Radiation exposure is nevertheless a reason for concern. By careful planning, the dose length product can be reduced to a minimum. An upgrade from a 48- to a 64-slice system with iDose reduced the computed tomography dose index (CTDI) by approximately 30 %. Data from the literature suggest that the administrated radiation dose can be decreased over 50 % [2123]. Furthermore, new hybrid iterative and full-iterative protocols are available from various manufacturers. This development will almost certainly further reduce the dose exposure to the patient. New metal artefact suppression post-processing software is also available, generating better visibility of the immediate soft tissues around metal implants [2426]. Recent research suggests that reducing the streak artefacts can be further improved [2731]. Due to these on-going technical developments, image quality can potentially be improved in the areas affected by metal artifacts. The derived benefit can be twofold: either from information on the morphology that was not visible without these correcting methods, or where poorer photon statistics, by introducing dose-saving protocols, are balanced by these methods to achieve similar image quality. The present capacity of full-iterative reconstruction techniques will reduce the radiation dose substantially. This study shows that there is a reliable, feasible, and easy-to-use classification system for CT in capsular MoM-related disease. With ongoing dose reduction developments in the future and the added benefit of measuring component position and osteolysis, we believe CT is an attractive alternative to MR. One concern with CT imaging is that it is often difficult to assess the thickness of the capsule because of the presence of streak artefacts. Post-processing techniques such as metal artifact reduction in combination with full iterative reconstructions and in time possibly spectral CT will reduce the presence of streak artefacts. The best location, however, to assess the thickness of the capsule in our opinion is the insertion on the trochanter anteriorly.
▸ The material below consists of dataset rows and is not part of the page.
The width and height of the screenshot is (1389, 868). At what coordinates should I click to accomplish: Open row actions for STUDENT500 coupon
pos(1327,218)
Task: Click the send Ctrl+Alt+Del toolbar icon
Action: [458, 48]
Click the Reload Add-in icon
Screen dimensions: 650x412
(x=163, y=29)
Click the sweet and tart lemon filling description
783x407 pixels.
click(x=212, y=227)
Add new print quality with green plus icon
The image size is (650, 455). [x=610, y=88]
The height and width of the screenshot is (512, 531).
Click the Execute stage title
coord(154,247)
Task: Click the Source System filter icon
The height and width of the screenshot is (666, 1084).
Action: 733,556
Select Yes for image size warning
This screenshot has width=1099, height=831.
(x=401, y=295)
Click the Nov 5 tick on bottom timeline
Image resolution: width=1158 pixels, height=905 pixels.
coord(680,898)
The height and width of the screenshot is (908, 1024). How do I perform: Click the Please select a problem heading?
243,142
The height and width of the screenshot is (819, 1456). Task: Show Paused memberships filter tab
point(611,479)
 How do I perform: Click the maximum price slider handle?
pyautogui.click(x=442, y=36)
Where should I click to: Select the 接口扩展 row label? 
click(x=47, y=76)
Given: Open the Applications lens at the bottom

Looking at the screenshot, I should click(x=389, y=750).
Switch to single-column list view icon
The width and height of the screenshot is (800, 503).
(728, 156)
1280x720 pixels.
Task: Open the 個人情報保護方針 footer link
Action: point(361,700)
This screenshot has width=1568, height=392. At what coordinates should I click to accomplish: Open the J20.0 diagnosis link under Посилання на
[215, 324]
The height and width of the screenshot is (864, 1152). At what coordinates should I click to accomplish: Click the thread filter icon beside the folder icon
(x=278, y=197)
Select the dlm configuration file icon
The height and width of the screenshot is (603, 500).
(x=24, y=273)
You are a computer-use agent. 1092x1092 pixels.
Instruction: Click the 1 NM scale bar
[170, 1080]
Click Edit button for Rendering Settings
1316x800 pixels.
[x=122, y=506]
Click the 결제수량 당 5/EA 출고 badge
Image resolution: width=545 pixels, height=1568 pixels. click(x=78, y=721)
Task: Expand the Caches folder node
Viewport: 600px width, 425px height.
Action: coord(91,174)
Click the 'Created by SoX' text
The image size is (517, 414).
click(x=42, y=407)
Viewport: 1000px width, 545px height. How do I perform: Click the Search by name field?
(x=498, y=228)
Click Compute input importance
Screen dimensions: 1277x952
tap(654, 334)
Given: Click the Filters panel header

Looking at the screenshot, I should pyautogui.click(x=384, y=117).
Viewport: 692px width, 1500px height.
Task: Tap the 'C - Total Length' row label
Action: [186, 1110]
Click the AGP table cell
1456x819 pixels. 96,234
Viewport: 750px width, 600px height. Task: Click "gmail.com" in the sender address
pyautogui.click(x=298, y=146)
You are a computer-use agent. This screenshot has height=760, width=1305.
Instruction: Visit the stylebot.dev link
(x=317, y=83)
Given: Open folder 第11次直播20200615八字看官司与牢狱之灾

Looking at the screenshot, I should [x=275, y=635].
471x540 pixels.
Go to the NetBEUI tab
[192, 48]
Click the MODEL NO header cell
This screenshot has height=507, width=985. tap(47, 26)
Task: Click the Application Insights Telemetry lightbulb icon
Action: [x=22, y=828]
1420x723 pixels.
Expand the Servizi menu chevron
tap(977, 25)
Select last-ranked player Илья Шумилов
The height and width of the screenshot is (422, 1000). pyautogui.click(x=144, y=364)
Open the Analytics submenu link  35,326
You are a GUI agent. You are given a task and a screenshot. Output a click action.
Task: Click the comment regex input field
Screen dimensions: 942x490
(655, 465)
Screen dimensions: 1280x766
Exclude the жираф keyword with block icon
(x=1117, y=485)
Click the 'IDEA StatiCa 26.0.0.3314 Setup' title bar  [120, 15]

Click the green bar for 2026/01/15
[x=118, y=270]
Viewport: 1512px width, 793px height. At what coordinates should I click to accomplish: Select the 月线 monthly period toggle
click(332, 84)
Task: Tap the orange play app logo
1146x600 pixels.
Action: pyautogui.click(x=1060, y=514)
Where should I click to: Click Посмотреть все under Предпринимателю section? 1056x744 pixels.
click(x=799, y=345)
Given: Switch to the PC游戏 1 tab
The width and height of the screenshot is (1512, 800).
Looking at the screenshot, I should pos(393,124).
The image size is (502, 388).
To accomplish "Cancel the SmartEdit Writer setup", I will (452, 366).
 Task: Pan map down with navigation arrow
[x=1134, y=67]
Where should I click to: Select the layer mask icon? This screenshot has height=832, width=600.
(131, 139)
This investigation adds clinical validity to a tool that in our hospital significantly helped in the communication between radiologists and orthopedic surgeons with regard to management of the MoM patients.

Although the classification suggests a linear progression in capsular reaction, this study was not designed to evaluate progression of capsular reaction from grade A to C. Patients who did not need, or did not want, revision surgery, are currently followed up by CT scanning in our institution at 1-, 5-, and 10-year intervals to evaluate if such a progression will eventually occur. Asymptomatic pseudotumors, however, seem to show little change within 1 year [32]. The classification in this study is now part of a comprehensive screening protocol together with physical symptoms and serum ion levels [11].

Conclusions

The presented simplified CT grading system (A–C) in its first clinical validation on 48- and 64-multislice systems is reliable, showing good intra- and interrater reliability and is independently associated with revision surgery. In a multiple logistic regression prediction model together with other unilateral significant MoM-related variables of interest when considering revision, the simplified A–C version shows to be an independent predictor for revision that is the most unlikely to be attributed to chance. Further clinical validation could consist of multinational multireader validation preferentially in latest CT techniques with higher multislice systems with partial or even full iterative reconstruction techniques with dedicated metal artifact reduction protocols [33].